En el interior, se proclamó la constitución del año VIII (1799), en realidad un texto legal elaborado tras el golpe y sometido a plebiscito para su aprobación. La nueva constitución planteaba una ficción parlamentaria: no incluía declaración de derechos –algo inusual desde la primera- y establecía un sufragio universal masculino condicionado por un sistema de listas indirecto (elección de notables municipales, estos eligen a los del departamento y estos a los nacionales). Se respetaba también de manera ficticia la separación de poderes: el ejecutivo recae en los cónsules, de los cuales el primero (Napoleón) tiene el poder efectivo y los otros sólo una función consultiva.
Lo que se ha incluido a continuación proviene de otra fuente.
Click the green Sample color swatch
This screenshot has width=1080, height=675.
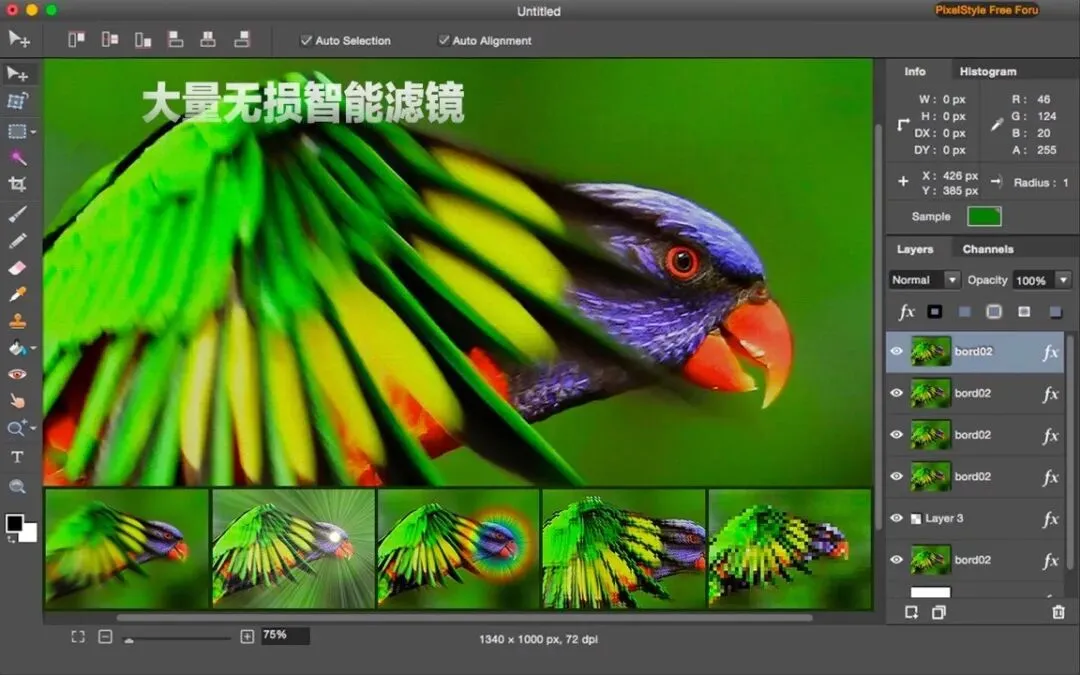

El legislativo se distribuye en cuatro asambleas: El Consejo de Estado, encargado de elaborar las leyes, bajo la presidencia del primer cónsul; un Cuerpo Legislativo, formado por notables y encargado de aprobar o rechazar las leyes; un Tribunado, con carácter consultivo; y un Senado, con derecho para el nombramiento de notables. Con la firma del concordato, Napoleón reconocía la religión católica como la mayoritaria en el país y se comprometía al mantenimiento del clero a cambio de que el papa reconociese la República y la venta de bienes eclesiásticos amortizados por la revolución.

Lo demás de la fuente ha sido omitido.